Today we’d like to introduce you to Tess Chatfield.

Hi Tess, can you start by introducing yourself? We’d love to learn more about how you got to where you are today?
I am a first generation college graduate, having completed my degree in fine arts at the Columbus College of Art & Design, I have witnessed firsthand what education can do to change a person’s life and legacy. I am beyond passionate about creating accesible educational programming in the arts.

During my junior year of undergraduate, I dedicated my free time to applying for educational programs outside of my college courses to further the exploration of my work. I was accepted into the R.A.R.O. art residency program in Barcelona, Spain. The R.A.R.O. residency encouraged further exploration with my theming as well as experimentation with new materials to incorporate into my ceramic sculptures, with the expectation of producing a body of work over the course of six weeks for a solo exhibition at the Pentáculo Gallery. This experience was incredibly formative for cultivating the foundation of my practice.
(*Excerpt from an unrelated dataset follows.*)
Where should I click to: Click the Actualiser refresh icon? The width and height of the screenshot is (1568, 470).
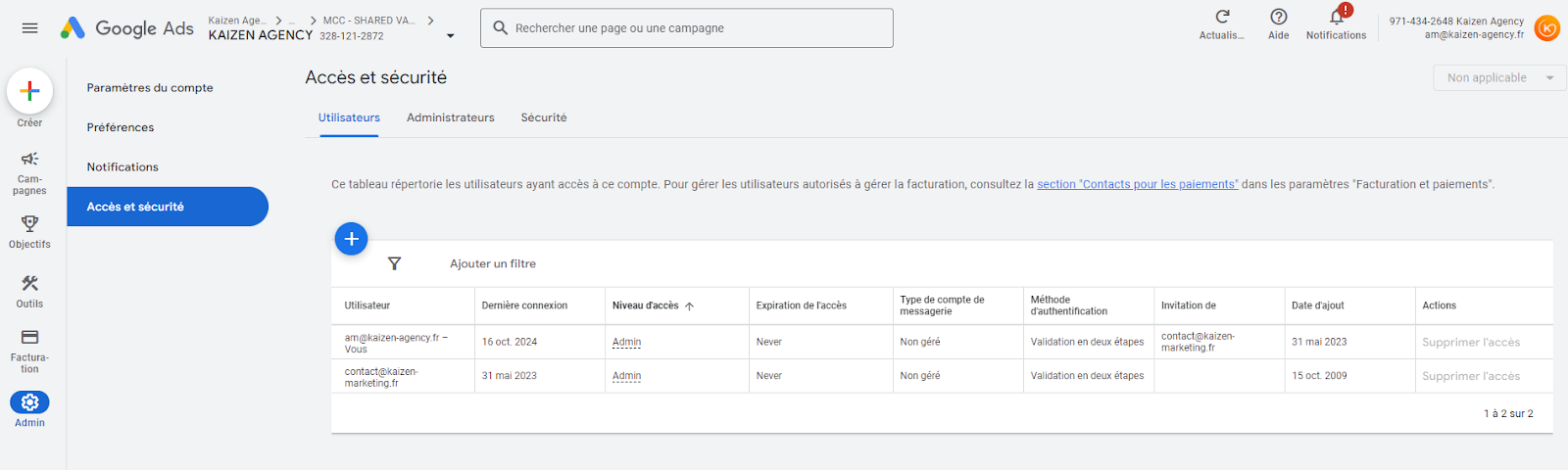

My experience with R.A.R.O. was influential in my approach to my artistic career, inspiring me to pursue as many educational art residencies as I could. I have recently completed an art residency in Meteora, Greece, with the Eutopia Art Residency program. The Eutopia residency is a community-centered program that encourages connections to rural land and supports my career goals of exploring art communities abroad, gaining diverse knowledge about sculptural techniques, and broadening my artistic network. During this residency I worked on several sculptures that were shown at the Geological Formation Museum of Meteora.

In my current body of work, I am exploring the complexity of reliving memory through themes of nostalgia, yearning, and regret in tangible forms. The ceramic sculptures I create serve as a relief from addictive ruminating; Creating this body of work allows me to put my memories to rest, no longer reanimating them. Using clay, wax, and curated vintage items to express my themes through form, texture, and the process-intensity of clay sculpture. My current series is focusing on my time spent abroad with a group of artists in Barcelona, Spain. I have been meticulously picking apart and gathering information from journal entries during my time in Barcelona to fuel my inspiration and attribute each of the three sculptures with a memory from this time period, as well as looking at the Spanish architecture of the buildings I spent time in to inspire my design choices.
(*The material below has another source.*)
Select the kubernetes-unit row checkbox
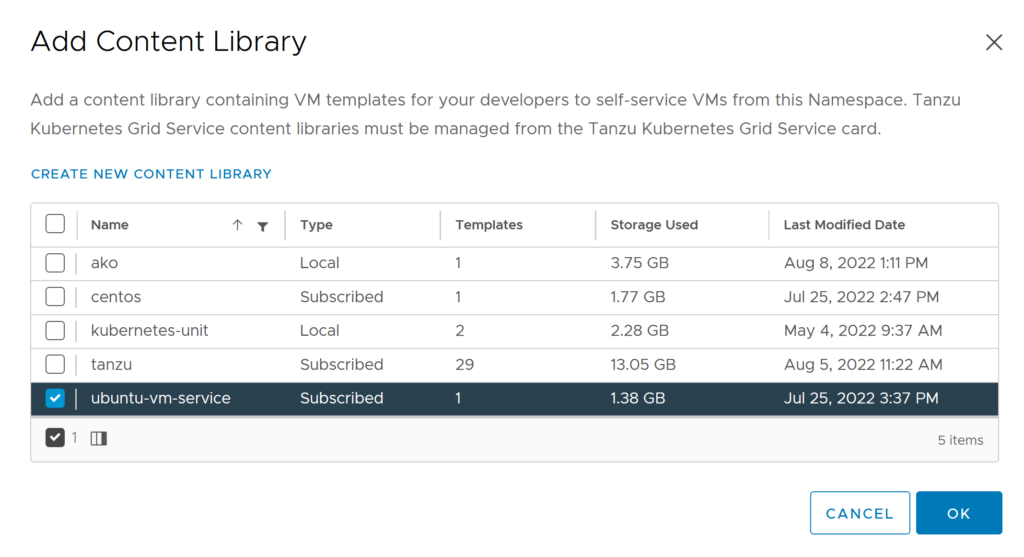Image resolution: width=1024 pixels, height=557 pixels. [55, 330]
Currently in my creative career, I have been building relationships in the ceramics community in Colorado and California, specifically, Denver, Sacramento, and the Bay Area. I have had the opportunity to pioneer handbuilding ceramic classes and use unique techniques I learned during my art residencies at several studios, such as Seed Ceramics, Urban Mud, and, most recently, the Denver Clayroom. I have written and fine tuned my curriculum for advanced sculptural ceramic classes over the past several years, and I am seeing incredible success amongst my students and mentees, to cultivate a passion for ceramics and push the boundaries of this medium

My next venture will be obtaining my masters degree in fine arts, expanding my own knowledge for the goal of being an advocate and beacon for other first generation college attendees in an academic setting as a fine arts professor.

Can you talk to us a bit about the challenges and lessons you’ve learned along the way. Looking back would you say it’s been easy or smooth in retrospect?
As an artists, I have been slowly coming to terms with taking no for an answer gracefully! For every 100 applications I have sent out for residencies, grants, MFA programs, there will always be at least a few no’s. I have been working on changing my perspective on this and turning the negativity of receiving a no to a positive reassurance that this grant, residency, or MFA program was not meant to fulfill me and my career.

Thanks – so what else should our readers know about your work and what you’re currently focused on?
As an abstract ceramic artist, I strive to capture the intimate feelings of nostalgia, yearning, and regret in relation to obsessively contemplating my past into tangible sculptures. Extracting emotions that surpass the specificity of my experience helps to soothe the desire to compulsively relive memories, creating vulnerable and nonrepresentational pieces as I focus on the obsessive and repetitive constitution of how I process my memories.

The sculptures serve as time capsules for chapters throughout my life, touching on the intricacy of human connections, yearning for a sense of belonging, and the rose tinted way reflection on one’s memory can be skewed.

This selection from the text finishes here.